TASK TO CARRY OUT: Starting at the line that contains "At what coordinates", output each line exactly as written through the end of the listing below, but leave out the pictures.

DATA FOR REVIEW:
————————
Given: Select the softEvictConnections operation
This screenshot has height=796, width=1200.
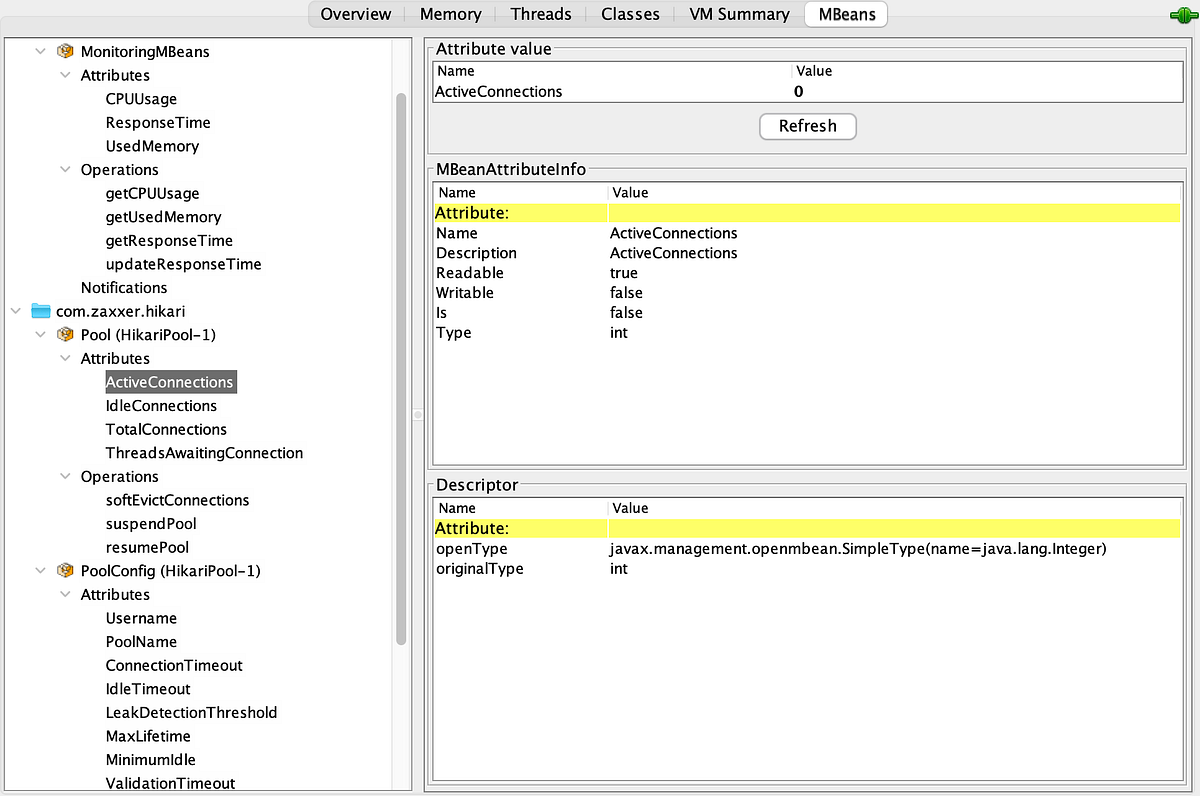Looking at the screenshot, I should pos(177,500).
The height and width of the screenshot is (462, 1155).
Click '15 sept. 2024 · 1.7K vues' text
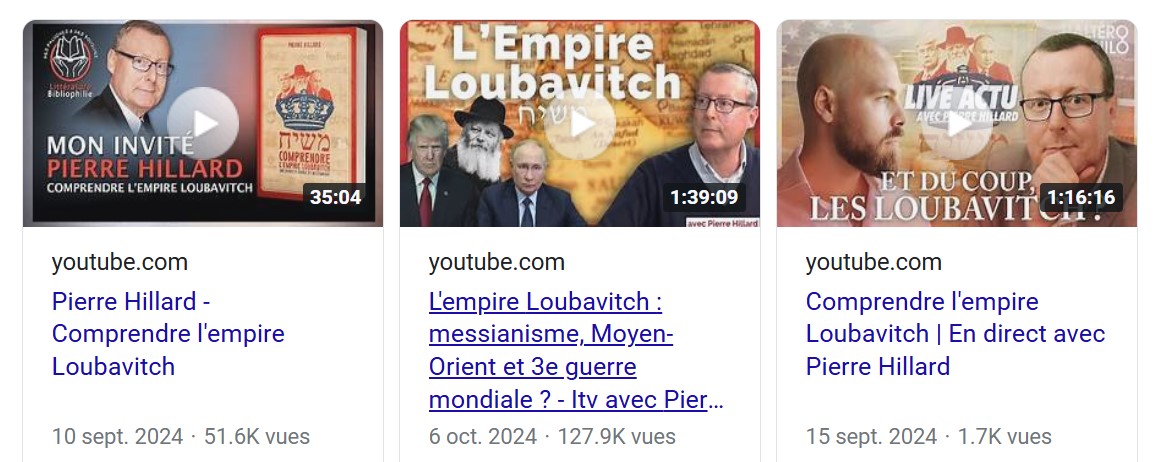click(928, 436)
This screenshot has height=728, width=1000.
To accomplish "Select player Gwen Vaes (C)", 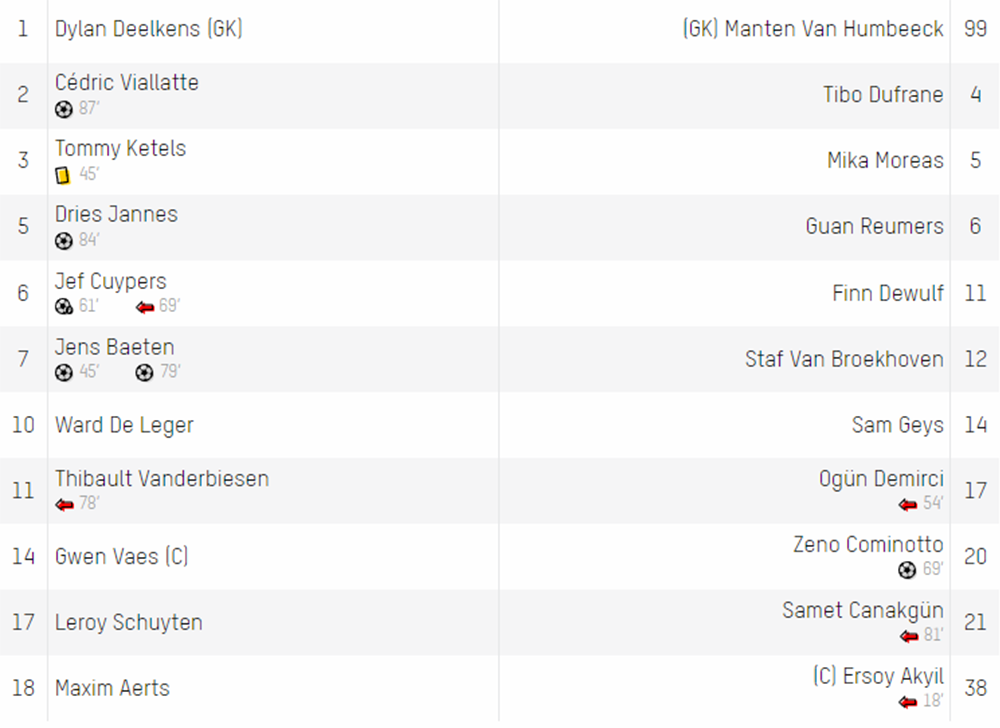I will (x=122, y=557).
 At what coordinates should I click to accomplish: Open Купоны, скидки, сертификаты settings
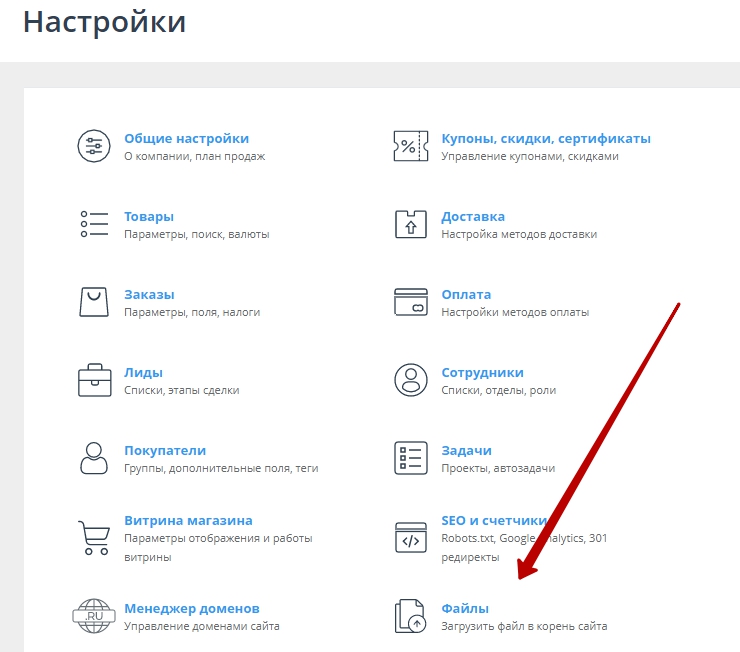point(546,139)
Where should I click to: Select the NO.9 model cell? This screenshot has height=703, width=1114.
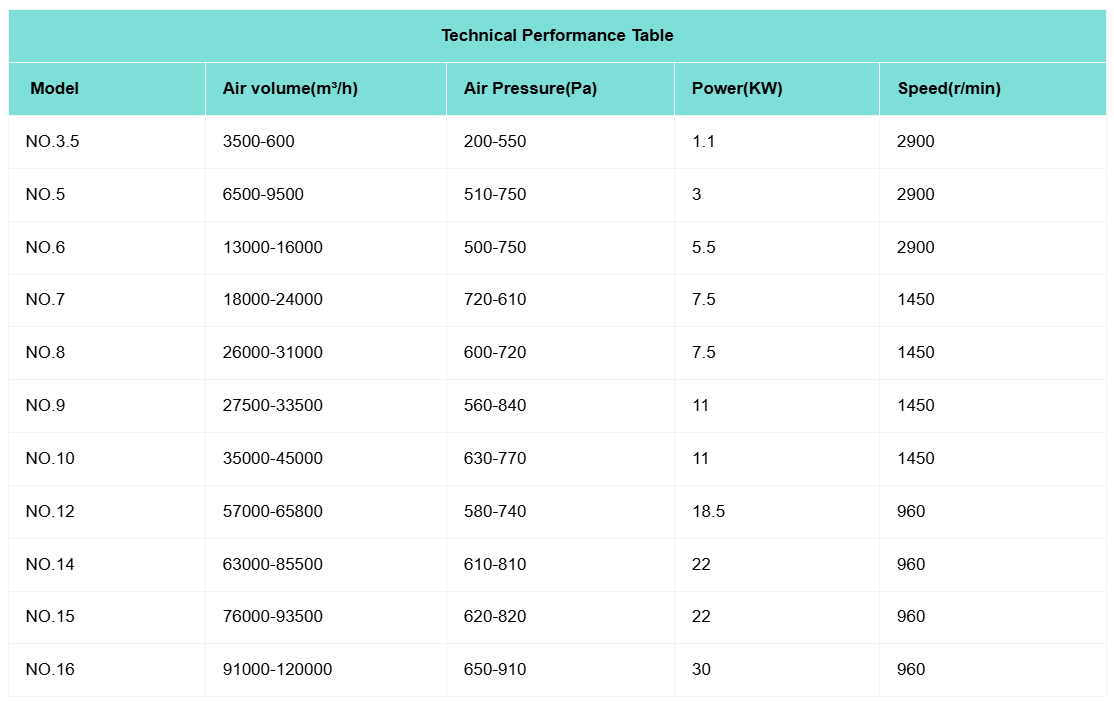(x=45, y=406)
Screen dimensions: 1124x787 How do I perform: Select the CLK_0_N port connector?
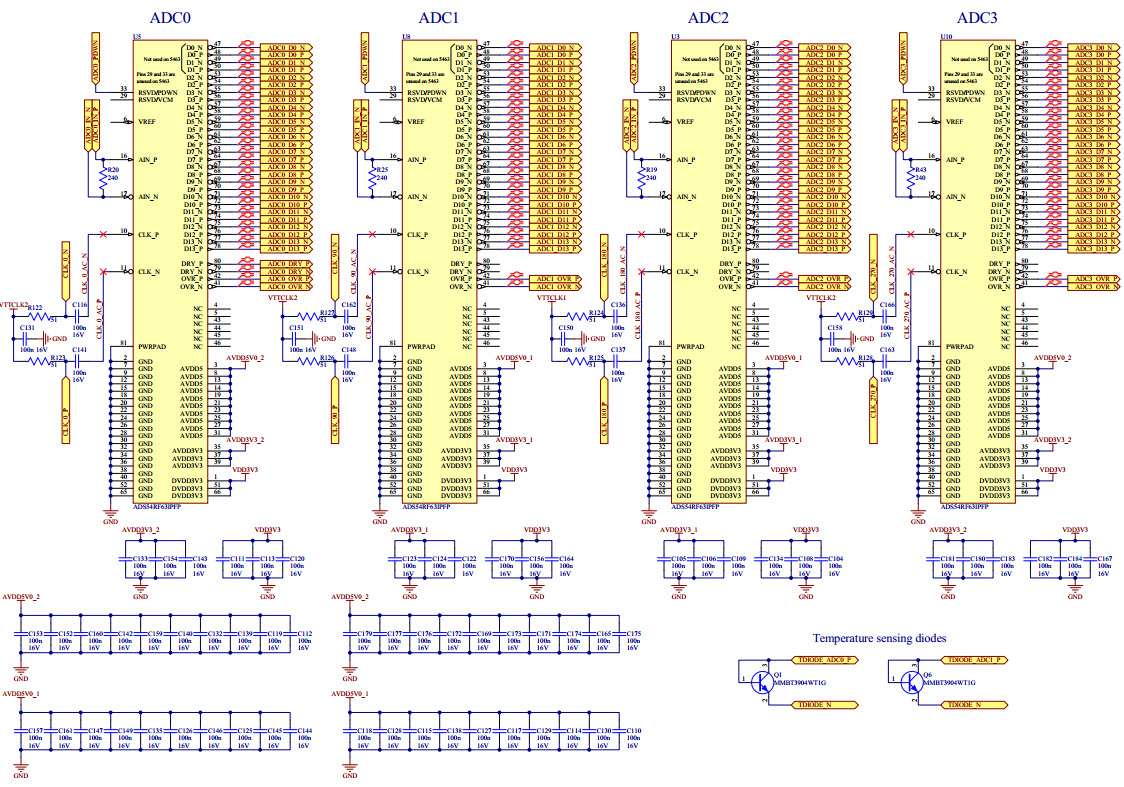coord(66,266)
————————
SOLUTION:
 At what coordinates should I click to accomplish: Open Купоны, скидки, сертификаты settings
point(546,139)
Where should I click to: Select the NO.9 model cell? This screenshot has height=703, width=1114.
(x=45, y=406)
Screen dimensions: 1124x787 How do I perform: Select the CLK_0_N port connector?
coord(66,266)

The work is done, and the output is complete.